[Entries shown — start]
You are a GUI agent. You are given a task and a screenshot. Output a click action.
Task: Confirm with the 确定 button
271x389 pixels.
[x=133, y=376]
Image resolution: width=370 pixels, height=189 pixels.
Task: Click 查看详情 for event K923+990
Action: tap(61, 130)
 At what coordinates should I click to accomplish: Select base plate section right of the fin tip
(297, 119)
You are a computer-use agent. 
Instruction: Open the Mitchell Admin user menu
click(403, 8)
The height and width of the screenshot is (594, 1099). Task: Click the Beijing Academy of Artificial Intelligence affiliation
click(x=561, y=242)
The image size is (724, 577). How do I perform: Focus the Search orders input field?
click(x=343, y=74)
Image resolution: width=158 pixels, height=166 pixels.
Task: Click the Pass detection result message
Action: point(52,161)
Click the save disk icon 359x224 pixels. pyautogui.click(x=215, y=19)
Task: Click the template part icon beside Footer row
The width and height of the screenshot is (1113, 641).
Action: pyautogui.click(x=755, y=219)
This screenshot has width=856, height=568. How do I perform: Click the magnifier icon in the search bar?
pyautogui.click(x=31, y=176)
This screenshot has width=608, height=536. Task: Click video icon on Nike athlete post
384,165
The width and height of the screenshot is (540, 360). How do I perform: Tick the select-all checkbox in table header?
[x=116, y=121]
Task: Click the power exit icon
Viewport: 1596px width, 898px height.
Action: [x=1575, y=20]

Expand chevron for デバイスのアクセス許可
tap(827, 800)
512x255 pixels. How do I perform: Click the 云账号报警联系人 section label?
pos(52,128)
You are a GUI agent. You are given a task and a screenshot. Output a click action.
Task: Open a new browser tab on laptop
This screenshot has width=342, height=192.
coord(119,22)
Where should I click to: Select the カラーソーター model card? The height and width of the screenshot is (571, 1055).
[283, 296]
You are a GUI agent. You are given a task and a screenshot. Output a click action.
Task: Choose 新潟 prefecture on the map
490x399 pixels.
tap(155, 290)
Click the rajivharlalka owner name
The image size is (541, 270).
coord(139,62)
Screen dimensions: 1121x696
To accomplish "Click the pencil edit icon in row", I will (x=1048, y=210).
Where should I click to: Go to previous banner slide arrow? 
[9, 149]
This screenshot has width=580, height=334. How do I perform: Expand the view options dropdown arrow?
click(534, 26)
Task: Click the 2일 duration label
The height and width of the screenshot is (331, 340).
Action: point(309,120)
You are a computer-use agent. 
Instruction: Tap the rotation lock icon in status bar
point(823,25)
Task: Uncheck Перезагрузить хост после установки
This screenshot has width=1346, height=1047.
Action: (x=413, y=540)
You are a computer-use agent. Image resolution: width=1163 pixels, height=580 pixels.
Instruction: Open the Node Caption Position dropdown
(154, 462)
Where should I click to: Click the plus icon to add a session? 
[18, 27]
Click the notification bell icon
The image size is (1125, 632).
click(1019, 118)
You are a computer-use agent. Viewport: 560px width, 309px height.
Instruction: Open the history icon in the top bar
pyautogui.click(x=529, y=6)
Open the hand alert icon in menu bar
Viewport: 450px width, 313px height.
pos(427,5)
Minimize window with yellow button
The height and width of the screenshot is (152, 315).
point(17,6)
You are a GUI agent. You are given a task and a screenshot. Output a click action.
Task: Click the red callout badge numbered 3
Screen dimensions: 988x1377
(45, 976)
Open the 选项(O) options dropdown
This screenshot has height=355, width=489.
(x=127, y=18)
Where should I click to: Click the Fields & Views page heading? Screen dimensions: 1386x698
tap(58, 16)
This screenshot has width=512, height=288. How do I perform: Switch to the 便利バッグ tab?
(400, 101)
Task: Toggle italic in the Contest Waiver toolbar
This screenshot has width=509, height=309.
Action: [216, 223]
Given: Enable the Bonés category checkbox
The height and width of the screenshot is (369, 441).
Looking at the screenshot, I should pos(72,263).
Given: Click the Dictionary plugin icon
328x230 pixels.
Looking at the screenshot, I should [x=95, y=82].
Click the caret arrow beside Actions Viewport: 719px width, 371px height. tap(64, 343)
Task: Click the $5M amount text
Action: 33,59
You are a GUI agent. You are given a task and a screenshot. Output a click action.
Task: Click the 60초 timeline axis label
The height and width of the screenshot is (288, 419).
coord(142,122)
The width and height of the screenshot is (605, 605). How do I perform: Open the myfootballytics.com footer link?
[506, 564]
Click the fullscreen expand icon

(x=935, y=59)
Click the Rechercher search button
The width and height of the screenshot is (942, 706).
[Entries shown — finish]
• [Exercise requirements] A word-for-word restatement of all the records is required.

• [Reply to the exercise]
You are a GUI agent. You are given a task and a screenshot. Output a click action.
Task: Confirm with the 确定 button
271x389 pixels.
[x=133, y=376]
Image resolution: width=370 pixels, height=189 pixels.
Task: Click 查看详情 for event K923+990
Action: tap(61, 130)
 At what coordinates should I click to accomplish: Select base plate section right of the fin tip
(297, 119)
You are a computer-use agent. 
Instruction: Open the Mitchell Admin user menu
click(403, 8)
The height and width of the screenshot is (594, 1099). Task: Click the Beijing Academy of Artificial Intelligence affiliation
click(x=561, y=242)
The image size is (724, 577). How do I perform: Focus the Search orders input field?
click(x=343, y=74)
Image resolution: width=158 pixels, height=166 pixels.
Task: Click the Pass detection result message
Action: point(52,161)
Click the save disk icon 359x224 pixels. pyautogui.click(x=215, y=19)
Task: Click the template part icon beside Footer row
The width and height of the screenshot is (1113, 641).
Action: pyautogui.click(x=755, y=219)
This screenshot has width=856, height=568. How do I perform: Click the magnifier icon in the search bar?
pyautogui.click(x=31, y=176)
This screenshot has width=608, height=536. Task: Click video icon on Nike athlete post
384,165
The width and height of the screenshot is (540, 360). How do I perform: Tick the select-all checkbox in table header?
[x=116, y=121]
Task: Click the power exit icon
Viewport: 1596px width, 898px height.
Action: [x=1575, y=20]

Expand chevron for デバイスのアクセス許可
tap(827, 800)
512x255 pixels. How do I perform: Click the 云账号报警联系人 section label?
pos(52,128)
You are a GUI agent. You are given a task and a screenshot. Output a click action.
Task: Open a new browser tab on laptop
This screenshot has width=342, height=192.
coord(119,22)
Where should I click to: Select the カラーソーター model card? The height and width of the screenshot is (571, 1055).
[283, 296]
You are a GUI agent. You are given a task and a screenshot. Output a click action.
Task: Choose 新潟 prefecture on the map
490x399 pixels.
tap(155, 290)
Click the rajivharlalka owner name
The image size is (541, 270).
coord(139,62)
Screen dimensions: 1121x696
To accomplish "Click the pencil edit icon in row", I will (x=1048, y=210).
Where should I click to: Go to previous banner slide arrow? 
[9, 149]
This screenshot has width=580, height=334. How do I perform: Expand the view options dropdown arrow?
click(534, 26)
Task: Click the 2일 duration label
The height and width of the screenshot is (331, 340).
Action: point(309,120)
You are a computer-use agent. 
Instruction: Tap the rotation lock icon in status bar
point(823,25)
Task: Uncheck Перезагрузить хост после установки
This screenshot has width=1346, height=1047.
Action: (x=413, y=540)
You are a computer-use agent. Image resolution: width=1163 pixels, height=580 pixels.
Instruction: Open the Node Caption Position dropdown
(154, 462)
Where should I click to: Click the plus icon to add a session? 
[18, 27]
Click the notification bell icon
The image size is (1125, 632).
click(1019, 118)
You are a computer-use agent. Viewport: 560px width, 309px height.
Instruction: Open the history icon in the top bar
pyautogui.click(x=529, y=6)
Open the hand alert icon in menu bar
Viewport: 450px width, 313px height.
pos(427,5)
Minimize window with yellow button
The height and width of the screenshot is (152, 315).
point(17,6)
You are a GUI agent. You are given a task and a screenshot. Output a click action.
Task: Click the red callout badge numbered 3
Screen dimensions: 988x1377
(45, 976)
Open the 选项(O) options dropdown
This screenshot has height=355, width=489.
(x=127, y=18)
Where should I click to: Click the Fields & Views page heading? Screen dimensions: 1386x698
tap(58, 16)
This screenshot has width=512, height=288. How do I perform: Switch to the 便利バッグ tab?
(400, 101)
Task: Toggle italic in the Contest Waiver toolbar
This screenshot has width=509, height=309.
Action: [216, 223]
Given: Enable the Bonés category checkbox
The height and width of the screenshot is (369, 441).
Looking at the screenshot, I should pos(72,263).
Given: Click the Dictionary plugin icon
328x230 pixels.
Looking at the screenshot, I should [x=95, y=82].
Click the caret arrow beside Actions Viewport: 719px width, 371px height. tap(64, 343)
Task: Click the $5M amount text
Action: 33,59
You are a GUI agent. You are given a task and a screenshot. Output a click action.
Task: Click the 60초 timeline axis label
The height and width of the screenshot is (288, 419).
coord(142,122)
The width and height of the screenshot is (605, 605). How do I perform: Open the myfootballytics.com footer link?
[506, 564]
Click the fullscreen expand icon

(x=935, y=59)
Click the Rechercher search button
The width and height of the screenshot is (942, 706).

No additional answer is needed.